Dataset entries

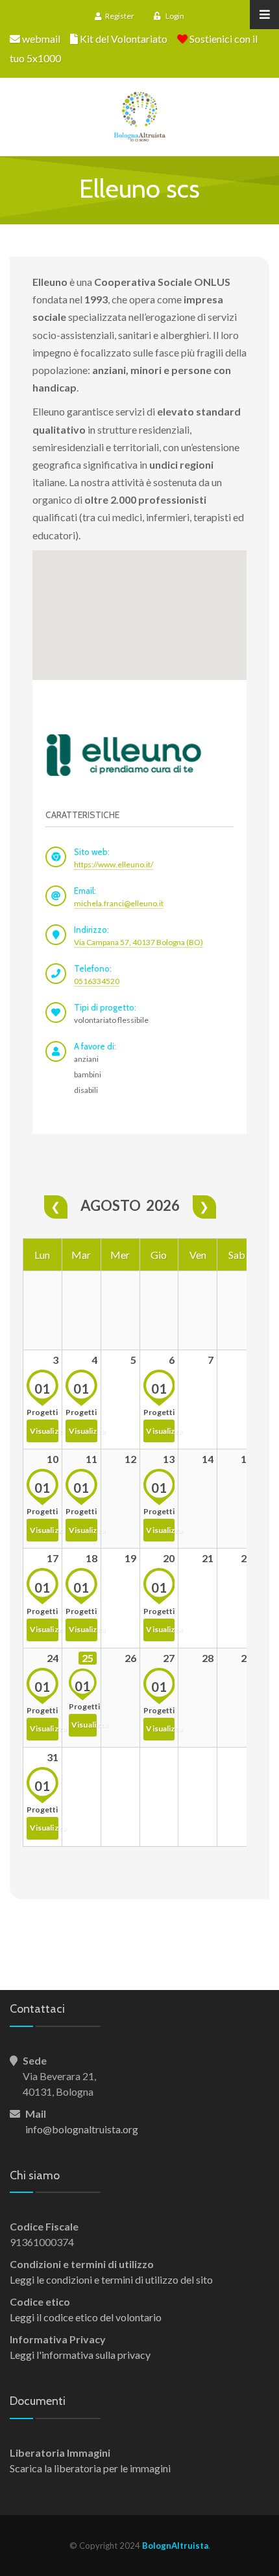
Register (119, 16)
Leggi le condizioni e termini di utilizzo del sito (111, 2279)
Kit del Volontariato (123, 38)
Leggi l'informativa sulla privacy (80, 2354)
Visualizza (44, 1431)
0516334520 (96, 981)
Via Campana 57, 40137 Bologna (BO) (138, 942)
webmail (41, 38)
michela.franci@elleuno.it (119, 903)
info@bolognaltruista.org (81, 2129)
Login (174, 16)
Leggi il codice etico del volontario (86, 2317)
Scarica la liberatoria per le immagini (90, 2468)
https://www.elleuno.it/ (113, 864)
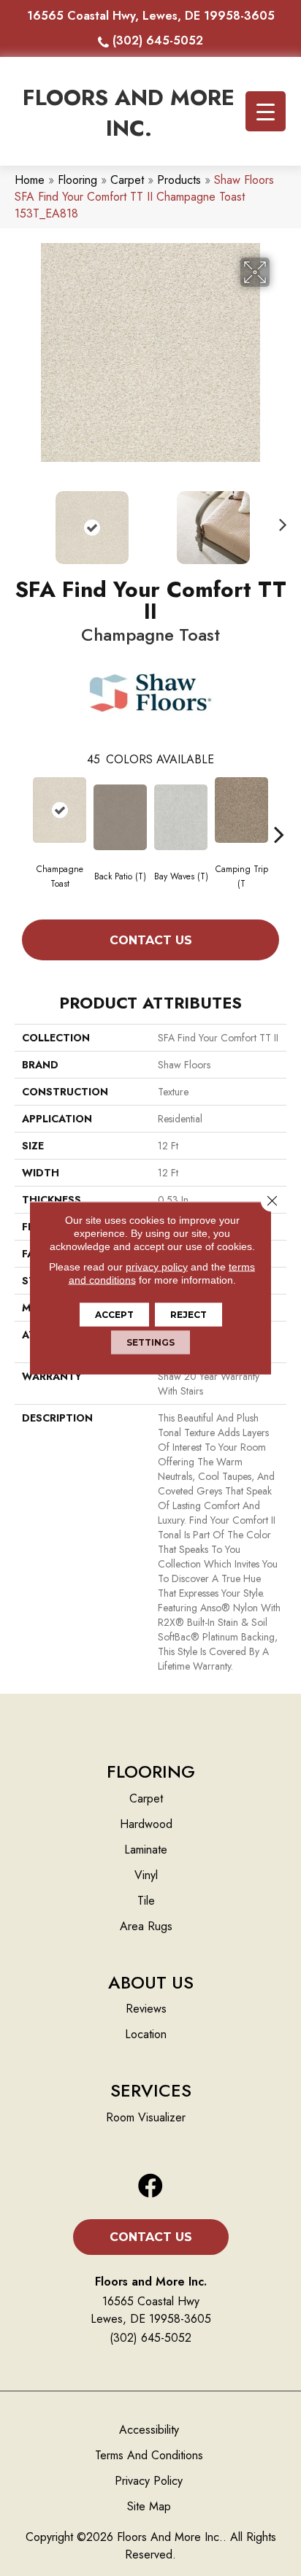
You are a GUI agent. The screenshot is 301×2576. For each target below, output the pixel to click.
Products (179, 179)
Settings (150, 1342)
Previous (22, 520)
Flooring (77, 179)
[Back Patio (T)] (120, 817)
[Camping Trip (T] (241, 810)
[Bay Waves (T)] (180, 817)
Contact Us (151, 940)
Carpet (127, 179)
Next (279, 520)
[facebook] (150, 2187)
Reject (188, 1314)
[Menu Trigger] (265, 111)
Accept (114, 1314)
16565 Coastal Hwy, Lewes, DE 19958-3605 (151, 15)
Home (30, 179)
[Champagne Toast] (59, 810)
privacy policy (157, 1267)
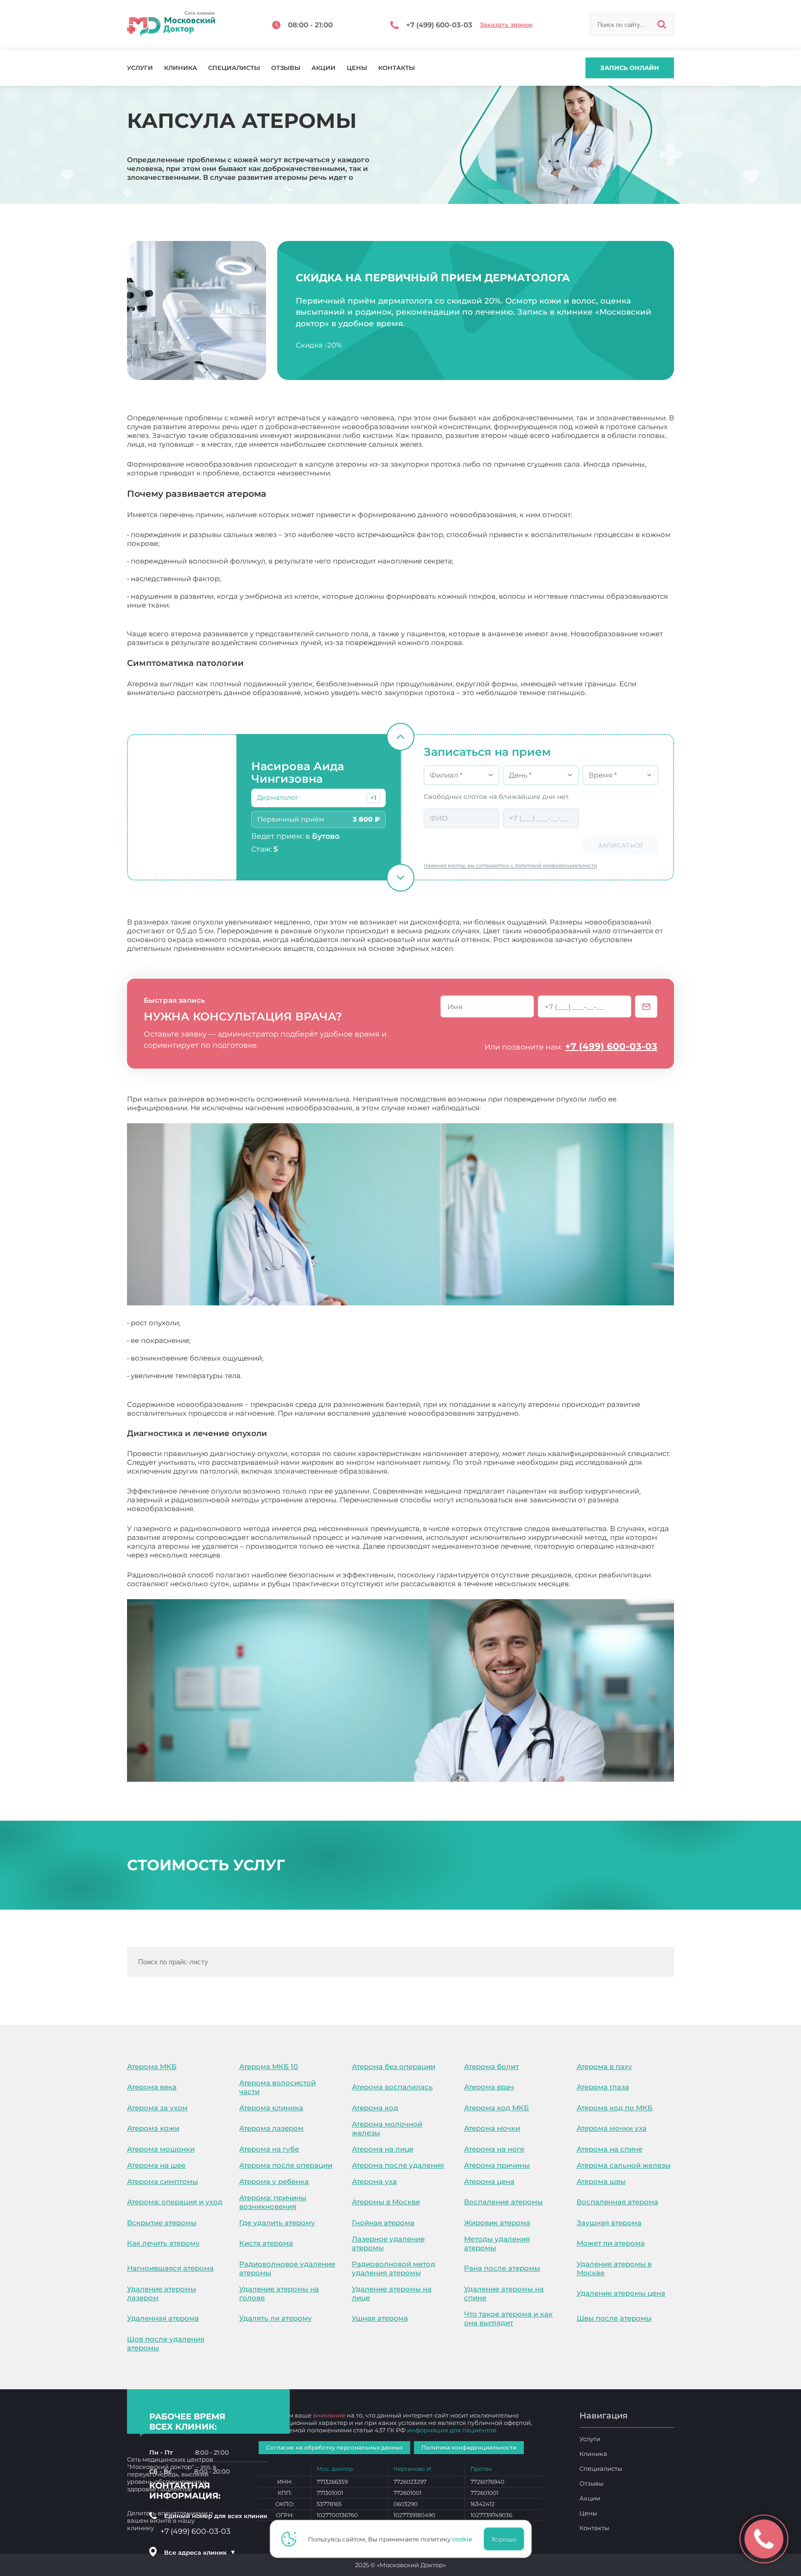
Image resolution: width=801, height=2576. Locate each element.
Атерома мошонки (161, 2149)
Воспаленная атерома (617, 2201)
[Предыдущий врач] (400, 737)
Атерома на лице (382, 2149)
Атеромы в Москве (386, 2201)
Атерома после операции (285, 2165)
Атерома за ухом (157, 2107)
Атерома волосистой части (277, 2087)
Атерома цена (489, 2181)
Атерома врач (489, 2086)
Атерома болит (491, 2066)
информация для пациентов (451, 2430)
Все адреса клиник (199, 2552)
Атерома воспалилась (392, 2086)
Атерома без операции (393, 2066)
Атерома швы (601, 2181)
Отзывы (285, 68)
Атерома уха (374, 2181)
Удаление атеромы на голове (279, 2293)
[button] (373, 798)
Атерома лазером (271, 2128)
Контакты (396, 68)
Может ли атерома (611, 2243)
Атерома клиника (271, 2107)
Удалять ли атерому (275, 2318)
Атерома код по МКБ (615, 2107)
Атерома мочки (492, 2128)
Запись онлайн (629, 67)
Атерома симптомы (162, 2181)
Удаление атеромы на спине (504, 2293)
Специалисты (234, 68)
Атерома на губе (269, 2149)
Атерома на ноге (494, 2149)
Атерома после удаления (398, 2165)
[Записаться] (646, 1006)
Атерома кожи (153, 2128)
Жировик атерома (497, 2222)
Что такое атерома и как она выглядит (508, 2318)
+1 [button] (373, 797)
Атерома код (375, 2107)
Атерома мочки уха (612, 2128)
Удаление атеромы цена (621, 2293)
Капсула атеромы (604, 1583)
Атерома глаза (603, 2086)
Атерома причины (497, 2165)
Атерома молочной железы (387, 2128)
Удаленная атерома (163, 2318)
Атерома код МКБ (496, 2107)
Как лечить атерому (163, 2243)
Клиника (180, 68)
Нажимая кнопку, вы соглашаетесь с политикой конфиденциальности (510, 865)
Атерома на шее (156, 2165)
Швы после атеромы (614, 2318)
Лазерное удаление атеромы (388, 2243)
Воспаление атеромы (503, 2201)
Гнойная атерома (383, 2222)
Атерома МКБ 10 (268, 2066)
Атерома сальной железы (624, 2165)
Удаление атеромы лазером (161, 2293)
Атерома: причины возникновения (272, 2202)
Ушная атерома (380, 2318)
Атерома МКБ (152, 2066)
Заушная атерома (609, 2222)
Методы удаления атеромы (497, 2243)
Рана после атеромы (502, 2268)
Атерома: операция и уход (174, 2201)
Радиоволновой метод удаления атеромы (393, 2268)
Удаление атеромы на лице (392, 2293)
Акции (324, 68)
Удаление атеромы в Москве (614, 2268)
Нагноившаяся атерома (170, 2268)
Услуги (140, 68)
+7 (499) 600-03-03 (611, 1046)
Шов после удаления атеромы (165, 2343)
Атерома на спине (609, 2149)
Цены (357, 68)
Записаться (620, 845)
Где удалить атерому (277, 2222)
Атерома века (152, 2086)
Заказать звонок (506, 25)
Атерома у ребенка (274, 2181)
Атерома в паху (604, 2066)
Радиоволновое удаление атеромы (287, 2268)
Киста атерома (266, 2243)
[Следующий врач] (400, 878)
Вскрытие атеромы (162, 2222)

The task - For every line above that includes the word "атерому", return the line.

Solved problem -
Удалять ли атерому (275, 2318)
Как лечить атерому (163, 2243)
Где удалить атерому (277, 2222)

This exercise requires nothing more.